Mormonism thriving in heavily Catholic US Northeast

Reuters/April 3, 2006
By Jason Szep

Belmont, Massachusetts (Reuters) - Stepping into a Mormon temple is like watching a cinematic take on heaven: everything glows in white -- from the rich upholstery to the ivory outfits of worshipers and polished marble floors.

It's also a step more people are taking in the heavily Roman Catholic U.S. Northeast, where Mormon numbers have jumped 37 percent in 10 years, nearly double the religion's national growth rate of 21 percent, church data show.

"The number of new members here is just utterly amazing," said Allan Barker, president of the Massachusetts temple of the Church of Jesus Christ of Latter-day Saints, as the faith is formally known.

The once-isolated sect based in Salt Lake City, Utah, is now one of the world's fastest-growing and affluent religions, with 12.3 million members globally. More than half live outside the United States, including a flourishing Latin American flock.

Sociologist Rodney Stark, who predicted in 1984 that Mormonism would eventually rival Catholicism, Islam and other major religions with 267 million members worldwide by 2080, said aid lavished on new converts by a lay clergy rooted in international business and other top-tier professions explains much of the global appeal.

"The fact that the church provides substantial social services is very attractive, especially when you start getting into places where social services are really lacking," said Stark, author of "The Rise of Mormonism".

"Mormons tend not to ever appear on the welfare rolls because the church tends to step in and take care of them," he added. "Elderly people will get their houses painted by a group of guys from the local church over the weekend.
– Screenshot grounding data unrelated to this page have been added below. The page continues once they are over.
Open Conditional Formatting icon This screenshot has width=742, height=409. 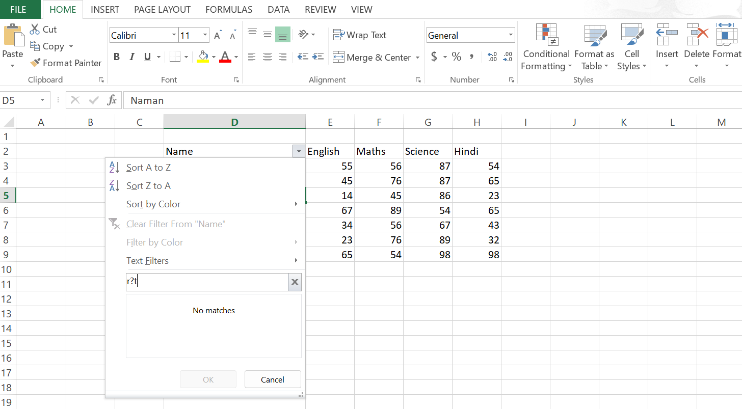546,35
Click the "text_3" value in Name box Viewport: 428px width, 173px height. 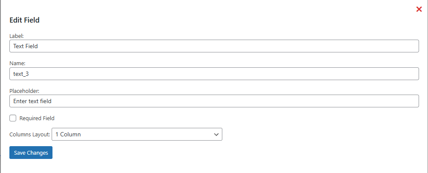click(x=21, y=74)

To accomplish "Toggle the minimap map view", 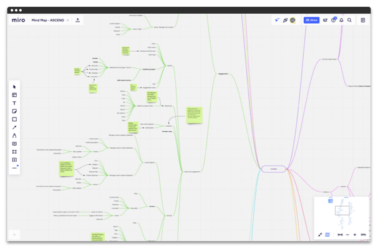I will coord(327,234).
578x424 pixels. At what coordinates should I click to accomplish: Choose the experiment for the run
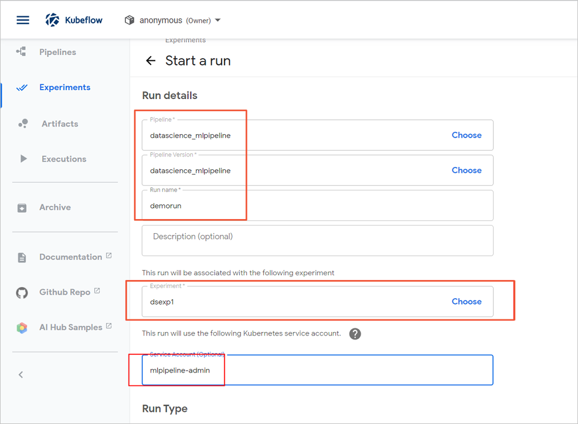[x=466, y=302]
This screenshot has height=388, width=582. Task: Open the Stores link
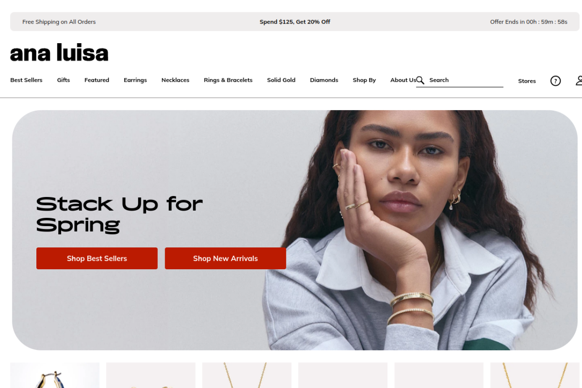(527, 81)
There's a lot going on there that doesn't meet the eye."

Church officials and religious scholars attribute its growth in the Northeast to a steady influx of Hispanic worshipers, the allure of top-flight universities in Boston and New York, and to turmoil in the Roman Catholic Church following a clergy sexual abuse scandal that erupted in Boston in 2002.

"Catholicism has stumbled," said Jan Shipps, president of the American Society of Church History, adding that Massachusetts's Mormon governor -- potential 2008 White House contender Mitt Romney -- also boosted the church's profile.

Tim Wilson, a 31-year-old former Catholic, said news that U.S. bishops moved priests known to have abused minors to new parishes instead of defrocking them sealed his decision to join the Mormon faith in December 2002.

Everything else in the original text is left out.